И услышал, как и должно было быть, волшебное, прекрасное, необычное, как и то, что держали сейчас его руки, – меня зовут Тайя.

Сказав, она вынула с его ладошек свои руки, подняла с траву берестяной туесок, полный сочной земляники и исчезла за лохматыми лапами елей.

Петр еще долго стоял, смотрю на хвою поглотившую девушку, унимая бьющееся, рвущееся наружу от переполняющей радости сердце. А когда опомнился, побежал поделиться радостью с дедом, всю дорогу повторяя, как открывшуюся, долгожданную тайну, девичье имя Тайя.

Эта полянка, в окружении, словно часовых оберегающих их от посторонних взоров, высоких могучих елей, стала местом их встреч. Они садились у самого ствола самой большой хвойной красавицы, и ее ветви, свисающие до самой земли, давали ощущение замкнутого пространства, чего только своего.

Вдыхая одурманивающий запах хвои, Петр гладил ее светлые волосы, она, почти не дыша, положив голову ему на грудь, с закрытыми глазами слушала его. А он говорил. Говорил о том, что как только управятся с житом, он пришлет сватов, что построят они, рядом с избой деда, свой большой просторный дом…

А однажды вместо Тайи, прибежал ее братишка. Запыханный от быстрого бега, торопясь вернуться назад, он сбивчиво рассказал ему, что кто-то увидел их с Тайей. Теперь за свои грехи, она сидит в молельной избе на покаянии.

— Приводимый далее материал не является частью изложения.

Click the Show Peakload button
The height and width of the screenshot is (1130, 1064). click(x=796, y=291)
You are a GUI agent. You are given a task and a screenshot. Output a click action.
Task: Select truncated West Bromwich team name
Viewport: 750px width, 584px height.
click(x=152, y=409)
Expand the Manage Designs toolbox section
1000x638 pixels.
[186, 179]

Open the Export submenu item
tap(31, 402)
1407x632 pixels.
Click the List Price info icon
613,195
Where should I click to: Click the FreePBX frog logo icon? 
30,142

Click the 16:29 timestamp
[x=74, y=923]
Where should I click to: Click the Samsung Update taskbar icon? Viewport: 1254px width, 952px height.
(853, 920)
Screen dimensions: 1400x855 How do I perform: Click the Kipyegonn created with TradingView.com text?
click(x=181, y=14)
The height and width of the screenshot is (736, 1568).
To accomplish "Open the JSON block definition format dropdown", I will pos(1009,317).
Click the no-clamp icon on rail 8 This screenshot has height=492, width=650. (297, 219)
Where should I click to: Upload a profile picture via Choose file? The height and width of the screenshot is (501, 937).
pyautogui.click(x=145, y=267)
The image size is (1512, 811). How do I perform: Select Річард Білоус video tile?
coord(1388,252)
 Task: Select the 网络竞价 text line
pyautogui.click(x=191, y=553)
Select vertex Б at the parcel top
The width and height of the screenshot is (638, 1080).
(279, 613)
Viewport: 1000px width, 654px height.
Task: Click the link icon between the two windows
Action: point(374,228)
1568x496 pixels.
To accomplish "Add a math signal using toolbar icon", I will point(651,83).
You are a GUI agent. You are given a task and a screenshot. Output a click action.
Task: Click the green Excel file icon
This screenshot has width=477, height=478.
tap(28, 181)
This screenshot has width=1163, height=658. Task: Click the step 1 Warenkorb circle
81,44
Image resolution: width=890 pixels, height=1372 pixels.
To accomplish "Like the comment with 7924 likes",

Он плохо помнит, как дождался темноты, не помнит, как полз к показанной парнишкой низенькой избушке. Помнит только, как больно били по телу ветки, рвали одежду сучья, когда он бежал назад, бережно прижимая к телу Тайю. Он остановился только тогда, когда увидел в дымке рассвета, проглядывающую сквозь хвою, крышу дедовой избы.

Он устало опустился на влажный мох, Тайя, дремала у него на коленях. Он думал о том, что теперь никогда не расстанется с ней. Золотеющая полоска неба, расширяющая у горизонта, торопила его, и он, не выпуская девушку из рук, поднялся на ноги и пошел к дедовой избе.

Дед, открыв на осторожный стук дверь, ничего не спрашивая, отступил в сторону, пропуская внука в дом. Войдя за ним, показал на металлическую кровать, с горкой подушек. Петр осторожно положил Тайю, и с мольбой взглянул на деда.

– Наша порода, – явно с одобрением сказал дед, – упрямый. Следом не кинулись?

– Тихо было. Мне братишка ее подсобил, – пояснил Петр.

У него не было от деда секретов. Тот никогда не пенял ему, в отличие от родителей, – своих девок пруд пруди, а ему староверку подавай. Он только хмыкал на это в бороду, когда внук рассказывал ему, да смотрел на него озорным помолодевшим взглядом…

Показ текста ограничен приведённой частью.